╭─ Dati estratti

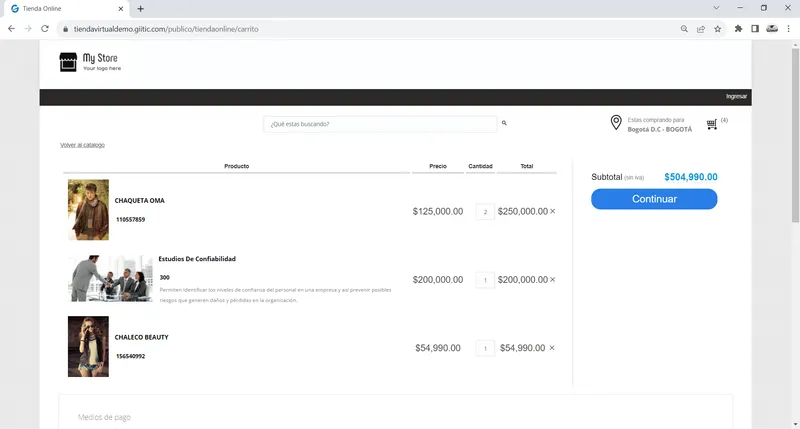
Task: Open the browser extensions puzzle icon
Action: [x=738, y=29]
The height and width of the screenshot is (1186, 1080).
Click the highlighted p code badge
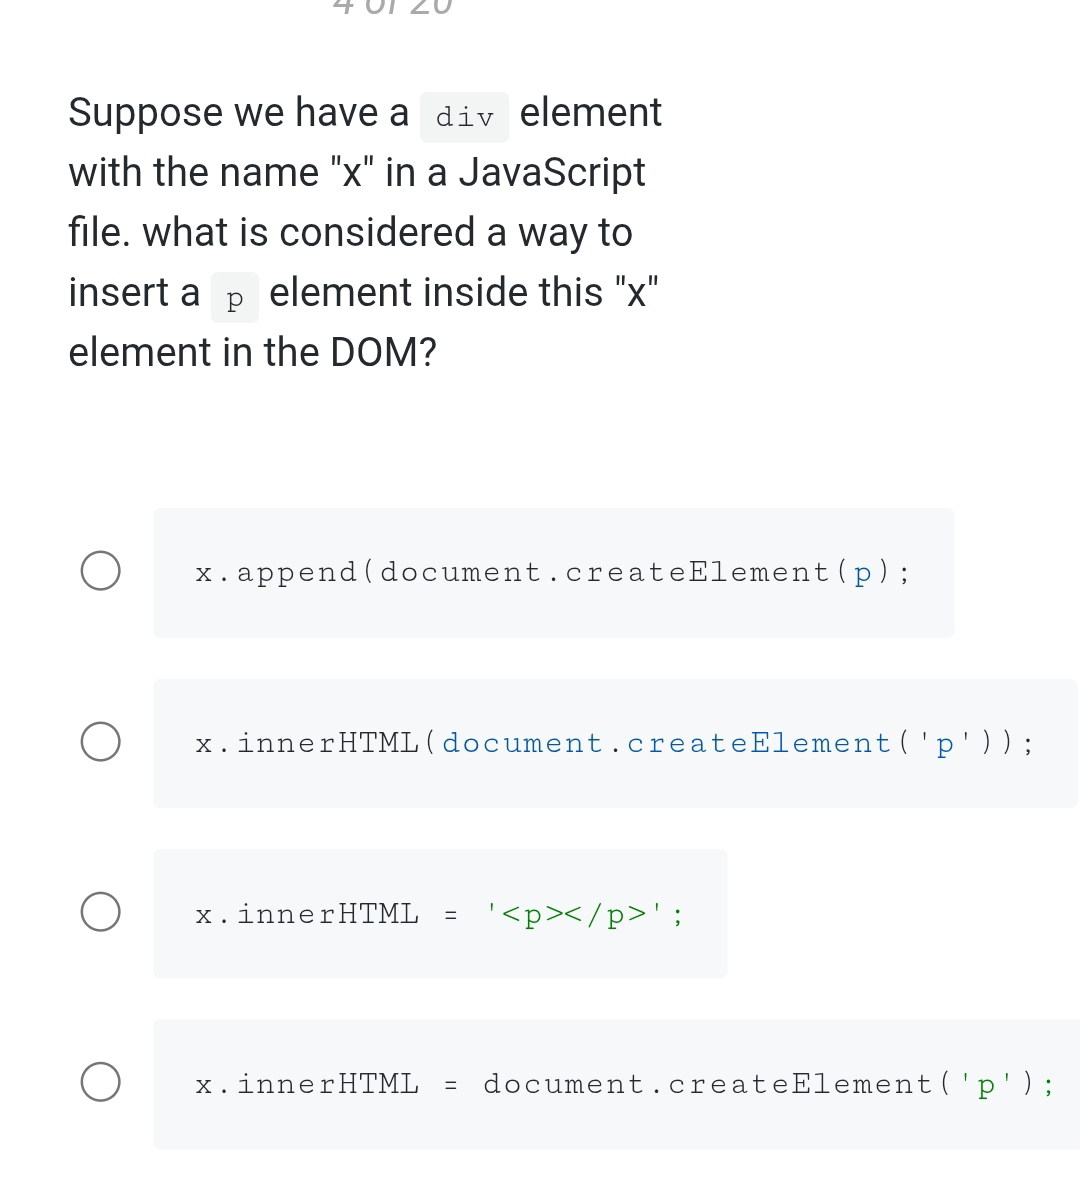[x=234, y=297]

╰─

> Problema assegnato:
Trascriva parola per parola tutte le righe riportate sopra, tralasciando le immagini.

> Risposta corretta:
Task: Open the browser extensions puzzle icon
Action: [x=738, y=29]
The height and width of the screenshot is (1186, 1080).
Click the highlighted p code badge
[x=234, y=297]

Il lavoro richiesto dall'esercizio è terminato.